En 1973, la Commission avait annoncé officiellement l'ouverture d'une procédure antidumping et antisubventions concernant les fermetures à glissière japonaises exportées par la société mère Yoshida. La procédure fut close une année après, puisque l'entreprise Yoshida avait donné des assurances satisfaisantes quant à sa politique des prix et des exportations dans la Communauté. Par le règlement 646/75, la Commission institua un système de surveillance communautaire des importations dudit produit. Il résulte des motifs de ce règlement que les mesures en question avaient été adoptées en considération de l'augmentation considérable, au cours des dernières années, des importations de fermetures à glissière, spécialement d'origine japonaise, et du fait que cette évolution portait préjudice aux fabricants communautaires de produits analogues et concurrents. Selon l'article 4 du règlement cité, «l'origine du produit sous surveillance communautaire doit être justifiée par un certificat d'origine». La durée du règlement, prévue initialement jusqu'au 30 juin 1976, a été ensuite prolongée jusqu'au 31 décembre 1978.

Enfin, a la suite des négociations entre le gouvernement italien et la société japonaise Yoshida, un accord d'autolimitation a été conclu, sur la base duquel cette société s'engageait à limiter les exportations vers l'Italie de fermetures à glissière qu'elle produit.

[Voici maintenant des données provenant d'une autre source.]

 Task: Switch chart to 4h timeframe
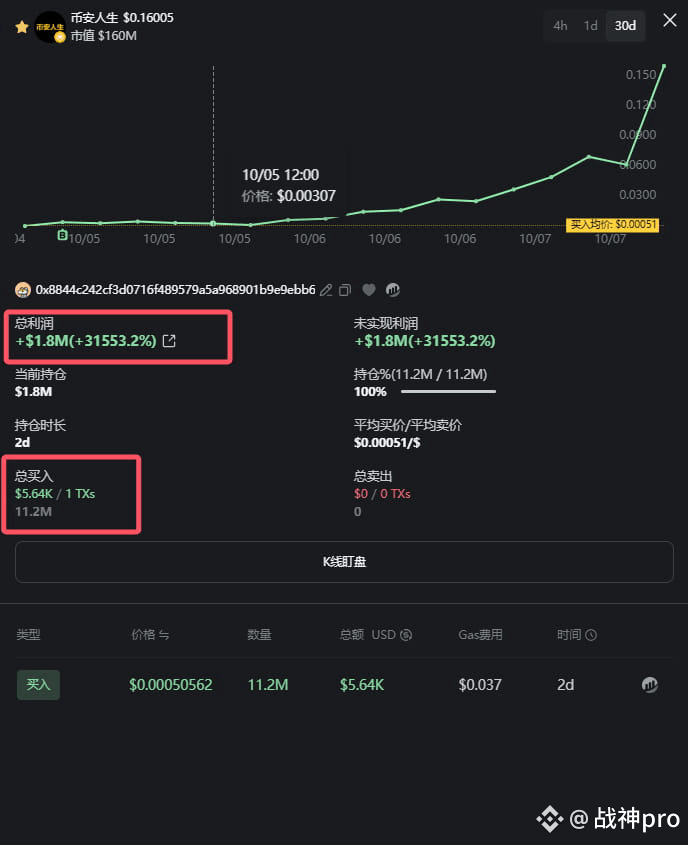click(x=560, y=26)
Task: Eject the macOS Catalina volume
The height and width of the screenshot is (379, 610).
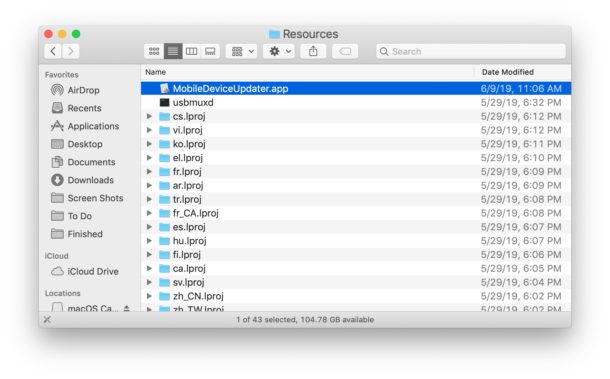Action: click(126, 308)
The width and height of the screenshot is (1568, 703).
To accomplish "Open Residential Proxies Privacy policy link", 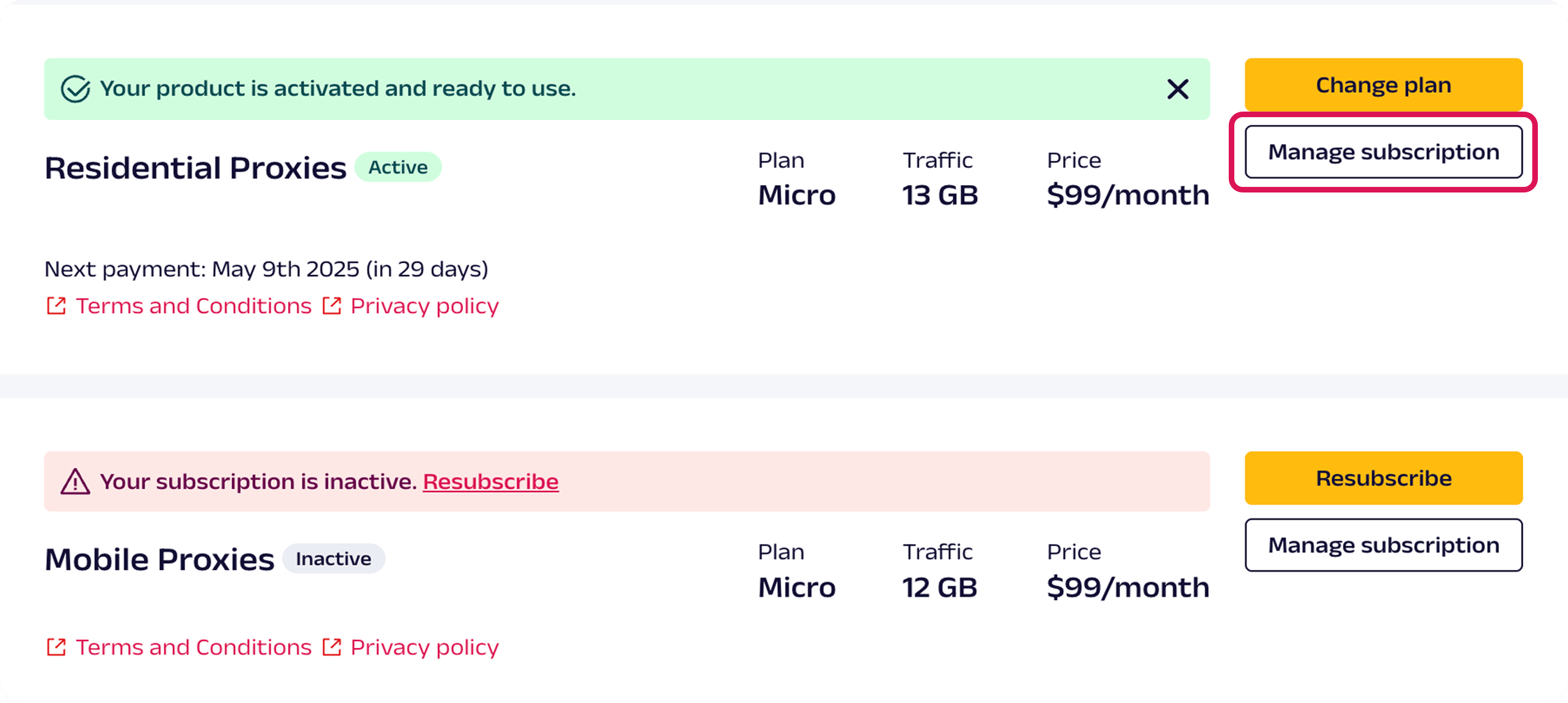I will [424, 306].
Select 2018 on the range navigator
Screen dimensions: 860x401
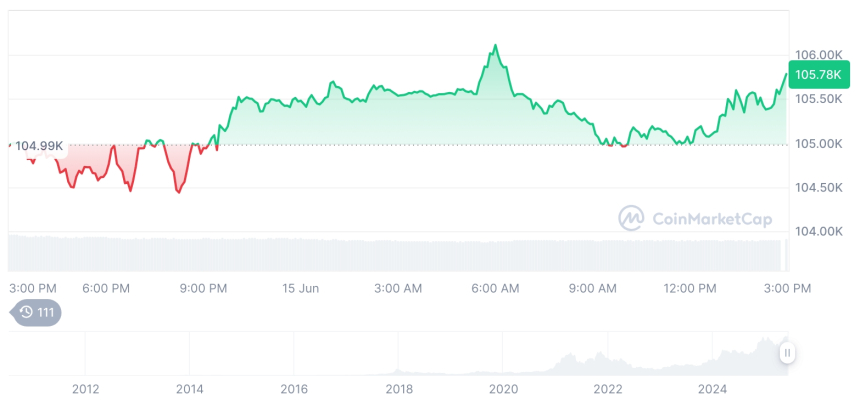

Malgré cet accord, les importations en Italie du produit mentionné de Yoshida continuèrent à augmenter. Ayant appris que certaines pièces composant les fermetures à glissière produites par les filiales communautaires de Yoshida étaient fabriquées au Japon, le gouvernement italien demanda à la Commission de quelle manière les autres États membres appliquaient les dispositions du règlement 802/68, en ce qui concerne la détermination de l'origine du produit considéré. En outre, en janvier 1977, cinq membres du Parlement européen adressèrent à la Commission une question écrite relative aux importations des fermetures à glissière en provenance du Japon.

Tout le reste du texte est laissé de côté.